This list entry does not comprise part of an Asset Grouping. Asset Groupings are not part of the official record but are added later for information.

List entry Description

Summary of Monument

Legacy Record - This information may be included in the List Entry Details.

Reasons for Designation

A parish church is a building, usually of roughly rectangular outline and containing a range of furnishings and fittings appropriate to its use for Christian worship by a secular community, whose members gather in it on Sundays and on the occasion of religious festivals. Children are initiated into the Christian religion at the church's font and the dead are buried in its churchyard. Parish churches were designed for congregational worship and are generally divided into two main parts: the nave, which provides accommodation for the laity, and the chancel, which is the main domain of the priest and contains the principal altar. Either or both parts are sometimes provided with aisles, giving additional accommodation or spaces for additional altars. Most parish churches also possess towers, generally at the west end, but central towers at the crossing of nave and chancel are not uncommon and some churches have a free-standing or irregularly sited tower. Many parish churches also possess transepts at the crossing of chancel and nave, and south or north porches are also common. The main periods of parish church foundation were in the 10th to 11th and 19th centuries. Most medieval churches were rebuilt and modified on a number of occasions and hence the visible fabric of the church will be of several different dates, with in some cases little fabric of the first church being still easily visible. Parish churches are found throughout England. Their distribution reflects the density of population at the time they were founded. In regions of dispersed settlement parishes were often large and churches less numerous. The densest clusters of parish churches were found in thriving medieval towns. A survey of 1625 reported the existence of nearly 9000 parish churches in England. New churches built in the 18th, 19th and 20th centuries increased numbers to around 18,000 of which 17,000 remain in ecclesiastical use. Parish churches have always been major features of the landscape and a major focus of life for their parishioners. They provide important insights into medieval and later population levels or economic cycles, religious activity, artistic endeavour and technical achievement. A significant number of surviving examples are identified to be nationally important.

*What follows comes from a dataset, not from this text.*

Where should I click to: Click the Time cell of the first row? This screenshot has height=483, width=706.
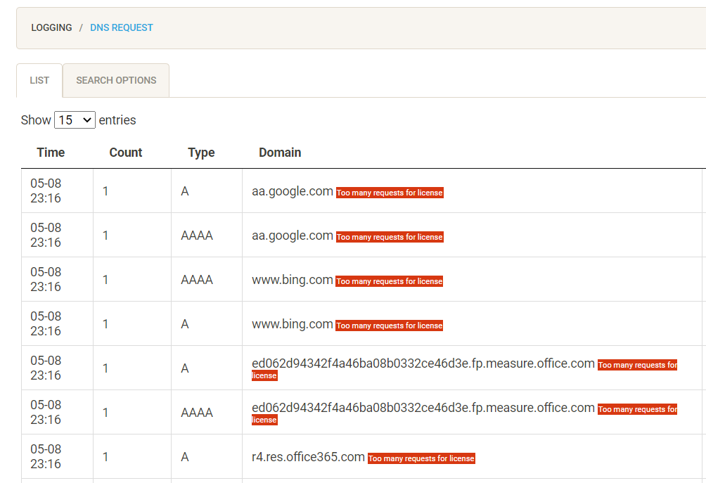pyautogui.click(x=46, y=191)
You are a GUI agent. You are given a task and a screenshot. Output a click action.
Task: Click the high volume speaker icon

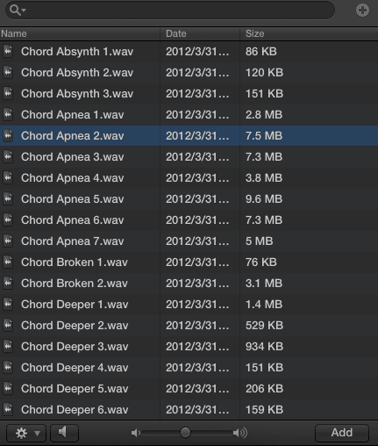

The earthwork, buried and standing remains of St Wilfrid's Church and churchyard are well-preserved and retain significant archaeological deposits. These will include important information about the structure, architectural style, ritual use and status of the church. The documented history of the site is particularly important in understanding the early medieval and subsequent settlement of the area and its status within the wider landscape. Taken as a whole St Wilfrid's Church and churchyard will greatly enhance our understanding of religion and economy during the medieval period and the position of these within the wider social landscape.


Legacy Record - This information may be included in the List Entry Details.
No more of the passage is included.